DATA SUPPLIED
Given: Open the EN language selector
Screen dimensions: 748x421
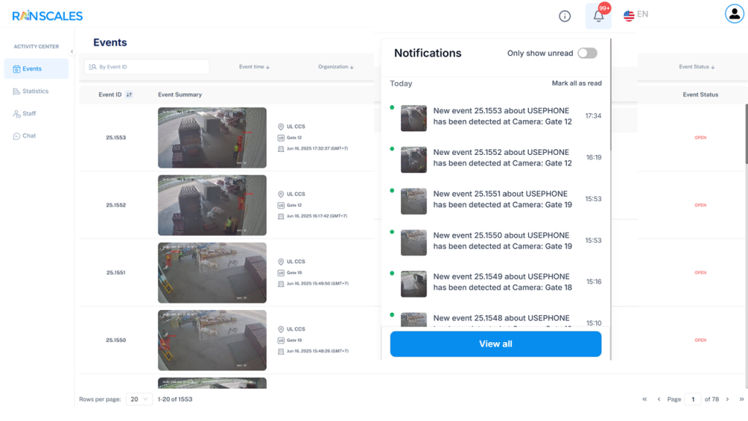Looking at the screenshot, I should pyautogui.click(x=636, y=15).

---

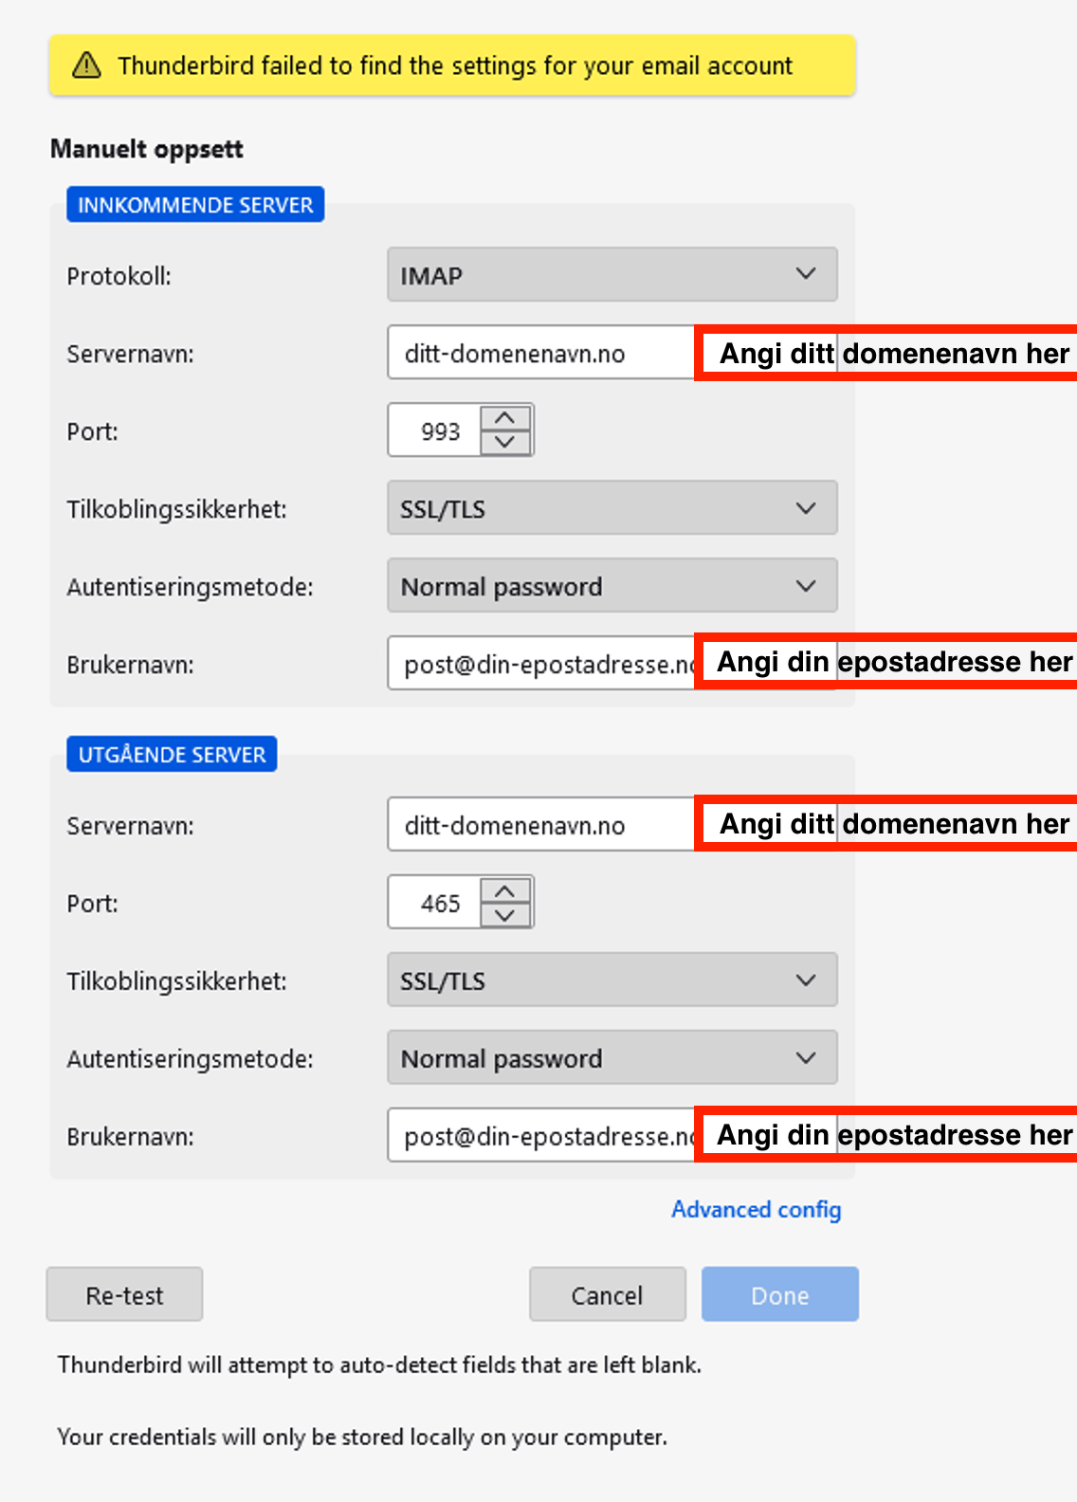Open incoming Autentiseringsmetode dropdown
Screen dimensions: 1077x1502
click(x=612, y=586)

GIVEN INSTRUCTION
Rewrite the lines from the line with "Given: Open the EN language selector" up to and including the line with "Looking at the", replacing "selector" with "menu" and keeping everything else the same. Leave the pictures out of your answer.

FINAL RESULT
Given: Open the EN language menu
Screen dimensions: 748x421
Looking at the screenshot, I should pyautogui.click(x=636, y=15).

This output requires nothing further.